QnAs with Karl Deisseroth

When Karl Deisseroth, a neuroscientist at Stanford University, recently set out to improve a trusty molecular tool for finessing the activity of brain cells in living animals, he had nary a clue that nature had long-anticipated his fastidious feat of engineering. Deisseroth, whose name has become nearly metonymous with optogenetics, a molecular technique for manipulating neurons using light, has developed exquisitely precise tools to probe brain function. Central to optogenetics are proteins called channelrhodopsins, ion-transporting channels found in microscopic algae. When slipped into neurons, the channels serve as light-activated switches to control brain function. Conceived as basic research tools, the channels have helped limn circuits involved in psychiatric and neurological conditions.
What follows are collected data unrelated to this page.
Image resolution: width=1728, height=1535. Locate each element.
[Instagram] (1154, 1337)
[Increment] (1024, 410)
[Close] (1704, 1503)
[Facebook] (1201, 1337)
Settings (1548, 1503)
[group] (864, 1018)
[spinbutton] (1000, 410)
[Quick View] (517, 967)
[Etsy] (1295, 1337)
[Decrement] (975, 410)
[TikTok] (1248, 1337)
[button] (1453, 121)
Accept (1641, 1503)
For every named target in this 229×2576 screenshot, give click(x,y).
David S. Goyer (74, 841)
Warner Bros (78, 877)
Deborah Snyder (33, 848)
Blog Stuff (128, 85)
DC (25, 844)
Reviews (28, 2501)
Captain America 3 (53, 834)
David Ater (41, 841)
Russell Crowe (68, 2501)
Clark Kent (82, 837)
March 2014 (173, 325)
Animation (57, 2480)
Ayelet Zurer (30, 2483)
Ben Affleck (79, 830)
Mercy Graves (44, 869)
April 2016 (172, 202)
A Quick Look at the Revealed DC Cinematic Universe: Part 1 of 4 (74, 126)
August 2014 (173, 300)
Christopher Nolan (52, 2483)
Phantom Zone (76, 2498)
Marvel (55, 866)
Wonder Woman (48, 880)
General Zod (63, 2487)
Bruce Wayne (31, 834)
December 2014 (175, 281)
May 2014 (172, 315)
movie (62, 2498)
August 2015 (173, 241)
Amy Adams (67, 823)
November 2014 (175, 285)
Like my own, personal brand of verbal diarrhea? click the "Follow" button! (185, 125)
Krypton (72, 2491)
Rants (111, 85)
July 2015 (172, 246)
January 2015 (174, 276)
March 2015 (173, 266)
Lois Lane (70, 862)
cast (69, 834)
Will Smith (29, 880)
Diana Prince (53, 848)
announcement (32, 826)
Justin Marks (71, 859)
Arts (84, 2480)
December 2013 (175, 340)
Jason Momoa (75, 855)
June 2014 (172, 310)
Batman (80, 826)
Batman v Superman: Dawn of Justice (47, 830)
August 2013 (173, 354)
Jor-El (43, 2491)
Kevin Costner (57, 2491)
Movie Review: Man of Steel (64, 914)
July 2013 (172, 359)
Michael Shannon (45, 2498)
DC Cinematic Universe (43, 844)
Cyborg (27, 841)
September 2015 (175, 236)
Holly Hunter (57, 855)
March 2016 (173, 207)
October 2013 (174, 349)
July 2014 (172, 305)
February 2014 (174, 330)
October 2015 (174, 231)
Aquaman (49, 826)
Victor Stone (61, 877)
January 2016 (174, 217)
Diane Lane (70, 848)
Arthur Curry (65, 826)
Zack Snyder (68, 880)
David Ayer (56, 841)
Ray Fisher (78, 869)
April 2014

In his PNAS Inaugural Article (1), Deisseroth and his collaborators describe how the previously unresolved power of channelrhodopsins can be unleashed to control animal behavior. Using insights from crystallography, his team has engineered improved and versatile channelrhodopsins, which are not only more potent than conventional channels but can dampen neuronal firing, unlike traditional counterparts that trigger it. More than a year after Deisseroth first unveiled the inhibitory channels, researchers reported a naturally occurring channel with a nearly identical design, revealing that nature had taken Deisseroth’s tack, but over the plodding course of evolution. A testament to his unerring instinct, the report proved to be a ringing endorsement of Deisseroth’s structure-guided engineering approach by a force no less than natural selection. Deisseroth, a member of the National Academy of Sciences, tells PNAS that inhibiting selected groups of neurons using the next-generation inhibitory channels may lead to a refined understanding of long-elusive aspects of mood and movement disorders.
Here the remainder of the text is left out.